The communication part 3 communicates with the user information terminal 20 by way of the network 50. Information may be communicated from the user information terminal 20 to the server 10, for example, information such as the current location of the electric vehicle in which the user information terminal 20 is mounted, and the current remaining electrical storage capacity of the electrical storage apparatus. Information may also be communicated from the server 10 to the user information terminal 20, for example, information on the electric vehicle driving range calculated by the processing part 12.

Referring to FIG. 3, the user information terminal 20 comprises a communication part 21 and a display part 22.

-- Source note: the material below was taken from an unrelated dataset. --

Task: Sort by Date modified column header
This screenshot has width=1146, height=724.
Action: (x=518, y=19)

The communication part 21 communicates with the server 10 via wireless communications with the network 50. The communication part 21, for example, communicates information, such as the current location of the electric vehicle in which the user information terminal 20 is mounted and the current remaining electrical storage capacity of the electrical storage apparatus to the server 10, and, for example, communicates information on the electric vehicle driving range calculated by the processing part 12 to the server 10.

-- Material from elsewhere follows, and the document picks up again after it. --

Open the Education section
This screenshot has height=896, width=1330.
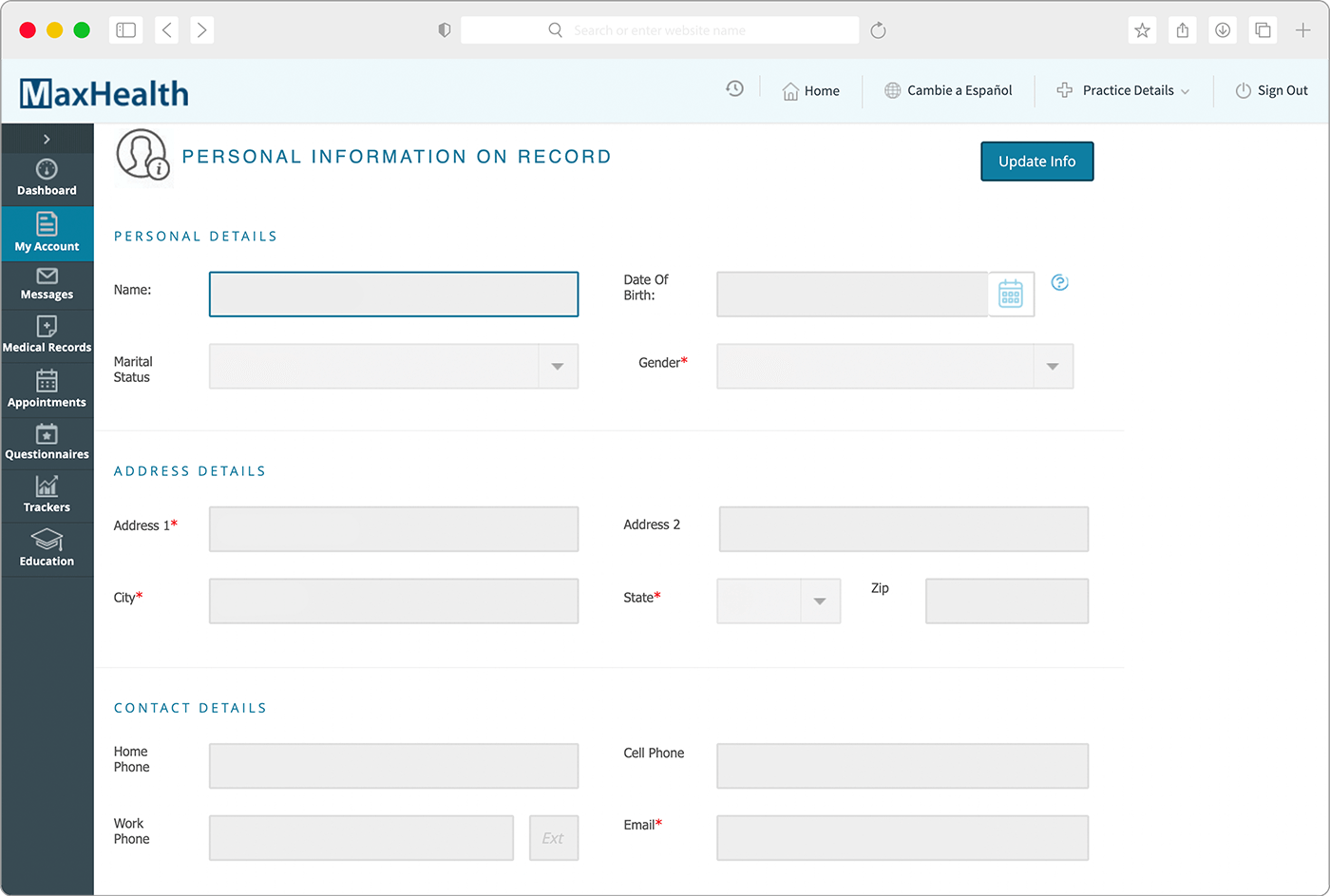coord(47,549)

The display part 22 displays information to be presented to the user via an image and text. The display part 22, for example, displays the round-trip driving range of the electric vehicle on a map. This makes it possible for the user to visually learn the extent of the range on the map that the electric vehicle is able to travel round trip.

The user information terminal 20, in addition to the communication part 21 and the display part 22, may comprise an input part for receiving a user input, a location detection part for acquiring a current location, and a remaining battery amount detection part for detecting the remaining electrical storage capacity of the electrical storage apparatus mounted in the electric vehicle.

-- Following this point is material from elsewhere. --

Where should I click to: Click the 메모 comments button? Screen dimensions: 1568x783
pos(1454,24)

As described hereinabove, according to this embodiment, it is possible to calculate the energy consumption for an outbound trip by integrating the energy consumption of road links in the forward direction, to calculate the energy consumption for a return trip by integrating the energy consumption of road links in the reverse direction, and based on the sum thereof, to calculate the round-trip driving range, thereby making it possible to accurately calculate a range within which it is possible to return to a point of departure without charging the electric vehicle along the way.

The processing of the processing part 12 will be explained more specifically.

The processing part 12 traces road links toward the perimeter from a start point location, and performs the calculation of the first integration value up to a road node where the first integration value becomes equal to or larger than a specified amount of energy. Next, the processing part 12 once again traces road links peripherally from the start point location, and this time performs the calculation of the second integration value up to the road node for which the first integration value was calculated. In addition, the processing part 12 calculates the total value of the first integration value and the second integration value for the road node for which the first integration value and the second integration value were calculated, and regards the range of the road node for which this total value is equal to or less than a specified amount of energy as the round-trip driving range.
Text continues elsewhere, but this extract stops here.